É necessário, portanto, que o professor utilize recursos adequados (textos, vídeos, músicas e seu próprio discurso) para que o aluno se depare com um input ótimo, ou seja, variado e repleto dos elementos discursivos e linguísticos de que precisa para manipular determinado conteúdo.

No entanto, não basta apenas fornecer um input ótimo. Esse input deve ser convertido em intake. De acordo com VanPatten (1990), o intake corresponde à porção de input que o aprendiz processa na memória. Fighera (2011) explica que nem todo input é convertido em intake. Faz parte, então, do papel do professor planejar meios para que haja a conversão.

Finalmente, após planejar o input que será utilizado e os recursos pedagógicos para que o intake ocorra, o professor deve planejar a oferta de output em suas aulas. De acordo com VanPatten e Cadierno (1993), o output consiste naquilo que o aprendiz produzirá. Swain (1995) explica que o output desempenha quatro funções: (i) prática da língua (fluência e automaticidade); (ii) promoção do registro cognitivo (gatilho); (iii) testagem de hipóteses a respeito das estruturas e significados; e (iv) promoção da reflexão sobre a língua (função metalinguística).
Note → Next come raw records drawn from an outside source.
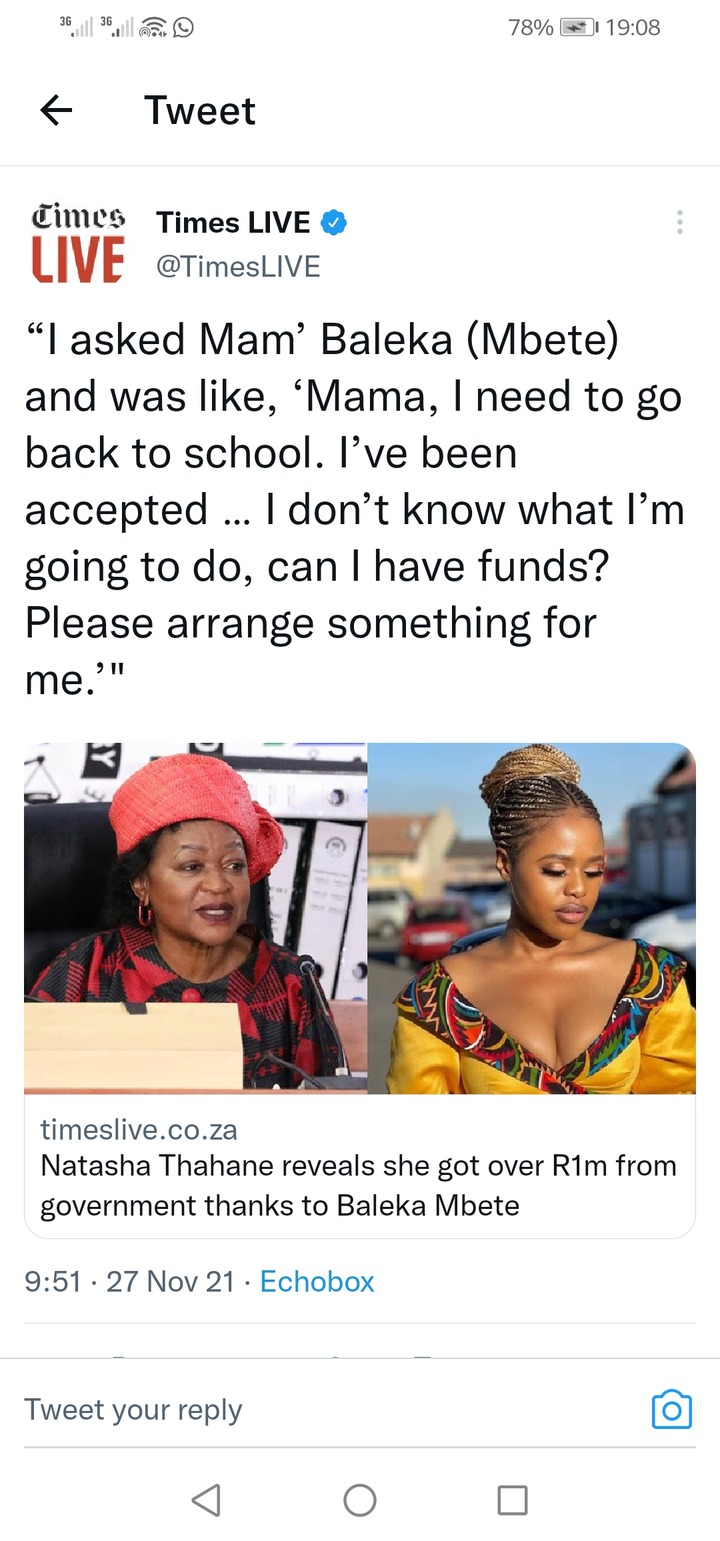Select the Times LIVE account name
The height and width of the screenshot is (1541, 720).
click(x=233, y=223)
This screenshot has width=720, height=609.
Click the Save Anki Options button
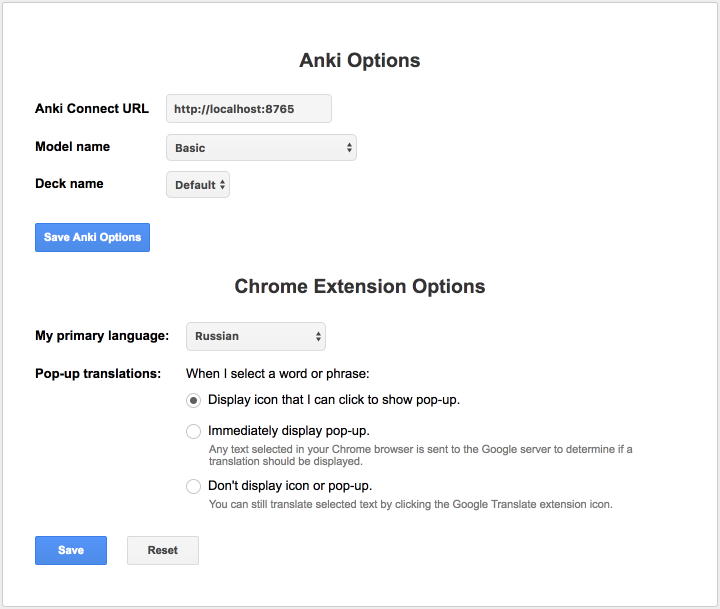[92, 237]
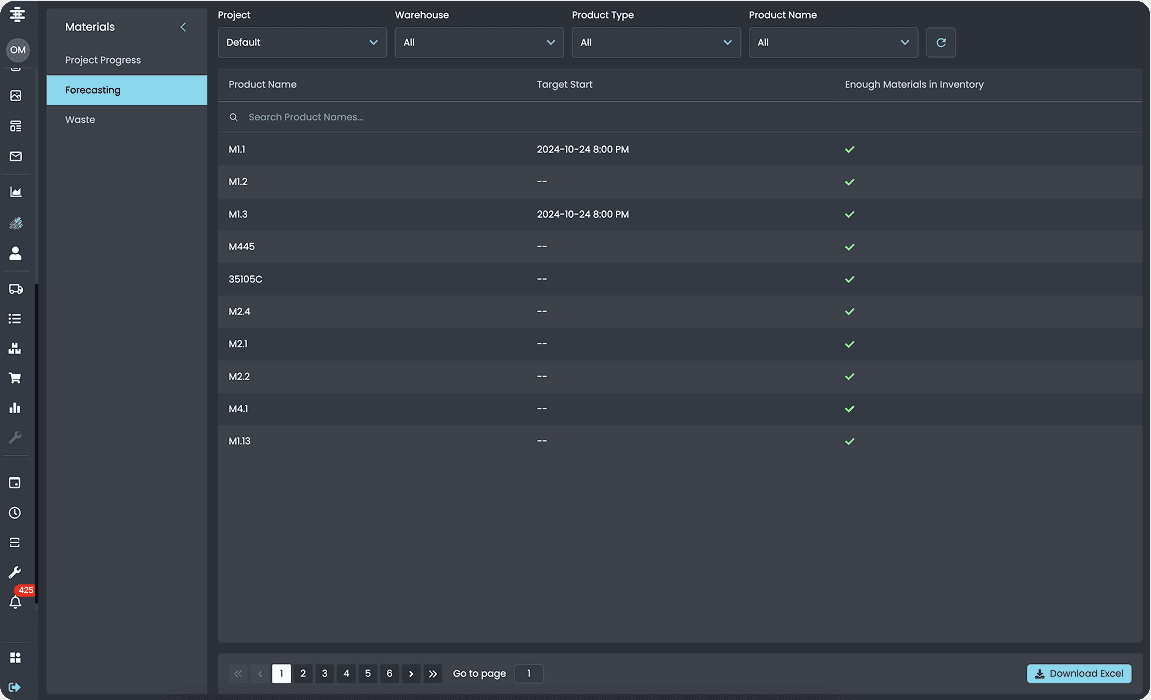Screen dimensions: 1151x700
Task: Collapse the Materials side panel chevron
Action: (183, 27)
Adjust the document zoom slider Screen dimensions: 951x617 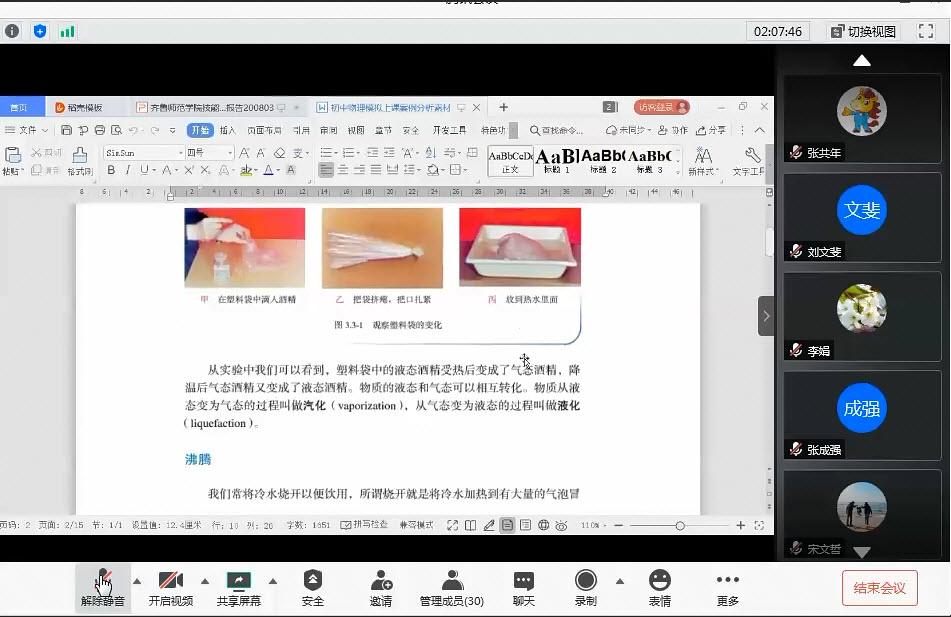[x=680, y=525]
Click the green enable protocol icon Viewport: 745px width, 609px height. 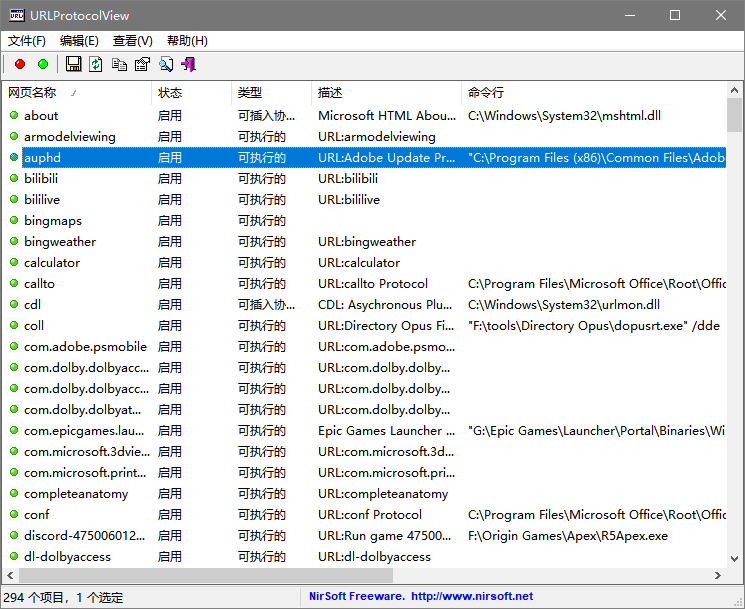(42, 65)
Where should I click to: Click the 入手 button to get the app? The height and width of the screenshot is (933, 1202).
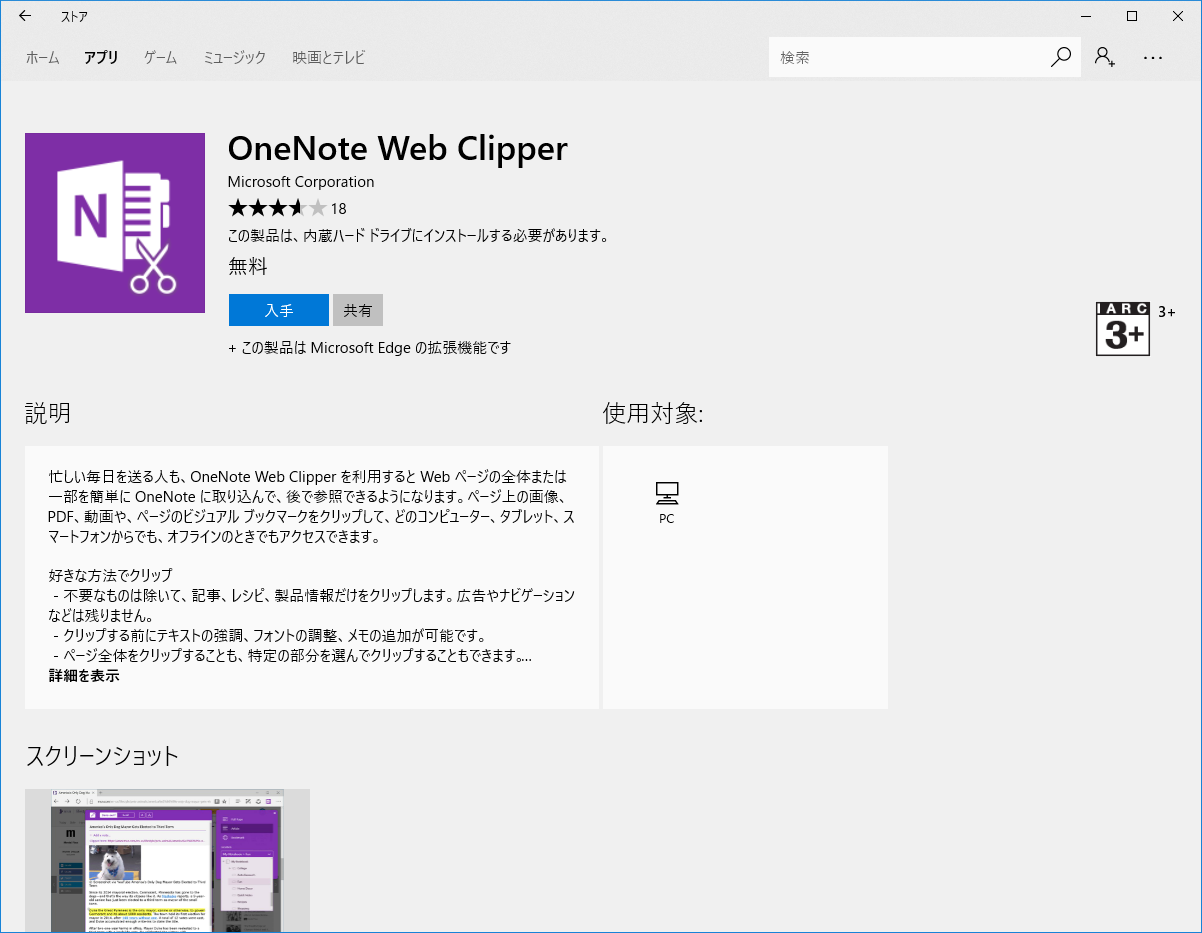point(278,310)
A primeira função do output, a prática da língua, refere-se à oportunidade que o aprendiz tem de praticar seus recursos linguísticos, o que permitirá que atinja gradativamente a automaticidade do seu uso.

A segunda função, promoção do registro cognitivo, é relativa ao fato de que, ao produzir em língua adicional, os aprendizes podem perceber uma lacuna entre o que querem dizer e o que sabem dizer. Isso faz com que reconheçam o que não sabem ou o que sabem apenas parcialmente. Desse modo, é possível acionar processos cognitivos capazes de gerar um novo conhecimento linguístico ou consolidar um conhecimento já existente (SWAIN; LAPKIN, 1995; SWAIN, 1995).

A terceira função do output, testagem de hipóteses a respeito das estruturas e significados, consiste em experimentar novas formas e estruturas, adicionando e reestruturando seu conhecimento linguístico para se comunicar.

Por fim, a quarta função do output, a promoção da reflexão sobre a língua, ocorre quando os aprendizes a utilizam para refletir acerca de sua produção ou a dos outros.

O trabalho integrado com língua e conteúdo é um dos focos da Educação Bilíngue. Dessa forma, todos os professores, que lecionam nas mais diversas áreas, devem se atentar ao fato de que são também responsáveis pelo desenvolvimento de língua(gem) compatível ao conteúdo que trabalham com os alunos.